Getting old but not past it
Location
North Wales
My elderly non smart phone switches on, but audio quality is so bad that I sound like im going over Niagara Falls in a biscuit tin full of broken crockery, and it has reached the point where it has become unusable. The dustmen (sorry, enviro--recycling reclamation specialists) take electric gear if bagged up separately, so off it goes to be stripped of its precious plastics to live on as the autopilot on a Tesla.

So unless you count the one built into my car, I no longer have a mobile phone and won't be bothering with another. Yep, I will be one of the few percent with no government mandated tracking device, no glass hypno box to keep me zombie-like (or more zombie like than normal) in the street. My eyesight will return to normal and the arthritis in my thumbs will magically clear up, and the hunch in my posture will quickly improve until I am soon proudly erect.

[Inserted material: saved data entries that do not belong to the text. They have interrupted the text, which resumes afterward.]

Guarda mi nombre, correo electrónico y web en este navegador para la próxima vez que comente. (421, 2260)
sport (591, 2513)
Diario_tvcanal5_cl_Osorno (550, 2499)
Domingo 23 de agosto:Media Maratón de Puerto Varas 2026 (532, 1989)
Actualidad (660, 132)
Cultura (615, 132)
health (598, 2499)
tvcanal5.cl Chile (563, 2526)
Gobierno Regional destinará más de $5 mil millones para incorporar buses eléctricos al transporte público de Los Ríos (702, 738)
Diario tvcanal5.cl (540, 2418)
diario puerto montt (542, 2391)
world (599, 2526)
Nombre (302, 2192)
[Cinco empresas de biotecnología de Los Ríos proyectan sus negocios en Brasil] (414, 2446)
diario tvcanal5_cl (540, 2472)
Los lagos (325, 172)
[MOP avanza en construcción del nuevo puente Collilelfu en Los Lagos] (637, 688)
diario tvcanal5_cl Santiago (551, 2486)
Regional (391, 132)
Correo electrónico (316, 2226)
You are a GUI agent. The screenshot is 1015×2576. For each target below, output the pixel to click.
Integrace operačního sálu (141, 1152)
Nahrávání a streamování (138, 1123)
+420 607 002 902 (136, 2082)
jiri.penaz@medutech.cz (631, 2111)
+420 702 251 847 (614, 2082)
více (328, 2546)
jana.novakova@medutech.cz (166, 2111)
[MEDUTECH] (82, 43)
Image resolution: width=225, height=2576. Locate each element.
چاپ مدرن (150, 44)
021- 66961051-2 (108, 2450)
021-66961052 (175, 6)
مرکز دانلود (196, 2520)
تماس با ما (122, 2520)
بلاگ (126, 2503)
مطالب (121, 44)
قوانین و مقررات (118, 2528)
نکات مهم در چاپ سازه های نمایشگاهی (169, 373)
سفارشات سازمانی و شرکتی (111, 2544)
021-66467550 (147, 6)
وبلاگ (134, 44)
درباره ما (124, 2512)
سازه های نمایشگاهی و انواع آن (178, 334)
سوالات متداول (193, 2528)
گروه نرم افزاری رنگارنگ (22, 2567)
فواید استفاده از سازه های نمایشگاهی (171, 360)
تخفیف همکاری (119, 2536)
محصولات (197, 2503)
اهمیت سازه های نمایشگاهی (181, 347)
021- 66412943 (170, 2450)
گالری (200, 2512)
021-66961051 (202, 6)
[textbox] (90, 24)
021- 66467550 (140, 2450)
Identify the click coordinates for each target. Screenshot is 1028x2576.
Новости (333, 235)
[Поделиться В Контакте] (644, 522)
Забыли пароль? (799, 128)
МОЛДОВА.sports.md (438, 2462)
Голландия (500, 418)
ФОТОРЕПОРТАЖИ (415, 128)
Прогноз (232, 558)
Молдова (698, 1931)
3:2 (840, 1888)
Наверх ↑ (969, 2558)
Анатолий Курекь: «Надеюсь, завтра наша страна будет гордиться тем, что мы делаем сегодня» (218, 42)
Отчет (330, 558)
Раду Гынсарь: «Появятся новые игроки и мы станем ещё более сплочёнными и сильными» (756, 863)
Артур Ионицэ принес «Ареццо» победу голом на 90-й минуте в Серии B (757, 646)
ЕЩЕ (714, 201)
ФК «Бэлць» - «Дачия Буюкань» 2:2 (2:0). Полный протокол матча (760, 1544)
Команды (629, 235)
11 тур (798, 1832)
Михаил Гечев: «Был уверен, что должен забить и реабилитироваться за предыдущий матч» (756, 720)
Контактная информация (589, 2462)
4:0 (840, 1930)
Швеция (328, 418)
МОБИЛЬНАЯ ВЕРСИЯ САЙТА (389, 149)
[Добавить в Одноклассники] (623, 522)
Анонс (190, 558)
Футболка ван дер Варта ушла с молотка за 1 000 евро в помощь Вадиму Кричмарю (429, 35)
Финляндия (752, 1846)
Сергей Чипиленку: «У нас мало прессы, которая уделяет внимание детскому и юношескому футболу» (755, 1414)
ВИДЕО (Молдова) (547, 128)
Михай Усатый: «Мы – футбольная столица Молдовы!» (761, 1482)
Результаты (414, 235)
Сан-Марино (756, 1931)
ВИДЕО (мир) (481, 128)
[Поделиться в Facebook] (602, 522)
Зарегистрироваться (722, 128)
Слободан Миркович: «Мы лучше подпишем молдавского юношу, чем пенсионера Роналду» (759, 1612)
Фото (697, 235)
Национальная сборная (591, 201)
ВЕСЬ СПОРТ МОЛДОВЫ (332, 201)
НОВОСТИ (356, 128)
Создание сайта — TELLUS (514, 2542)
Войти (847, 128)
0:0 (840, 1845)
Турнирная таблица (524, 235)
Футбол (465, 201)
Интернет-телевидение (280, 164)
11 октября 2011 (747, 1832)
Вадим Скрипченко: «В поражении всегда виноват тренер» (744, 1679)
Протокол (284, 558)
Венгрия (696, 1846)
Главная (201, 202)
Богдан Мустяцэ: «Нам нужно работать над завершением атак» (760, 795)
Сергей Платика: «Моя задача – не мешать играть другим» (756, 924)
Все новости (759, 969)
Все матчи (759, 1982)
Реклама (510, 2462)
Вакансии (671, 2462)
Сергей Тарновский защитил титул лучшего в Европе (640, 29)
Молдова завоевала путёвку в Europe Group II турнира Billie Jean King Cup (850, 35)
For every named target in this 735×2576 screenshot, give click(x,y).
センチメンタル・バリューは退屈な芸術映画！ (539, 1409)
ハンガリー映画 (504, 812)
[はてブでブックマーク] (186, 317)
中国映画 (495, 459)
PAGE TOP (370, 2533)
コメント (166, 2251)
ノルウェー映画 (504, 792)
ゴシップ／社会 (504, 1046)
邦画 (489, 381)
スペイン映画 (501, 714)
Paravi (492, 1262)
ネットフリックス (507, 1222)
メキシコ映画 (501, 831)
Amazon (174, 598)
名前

Anyone else mobile phoneless?
How are you going to use Strava when cycling then? You can't be the only serious cyclist not using Strava or the gods of cycling will make sure it rains heavily on you when you go out for ride. ^_^
 

Archie_tect

De Skieven Architek... aka Penfold + Horace
Location
Northumberland
I have an old BT brick you can have Drago, though it defaulted its settings to Italian-should still have £20 of calls on it if I can find the charger.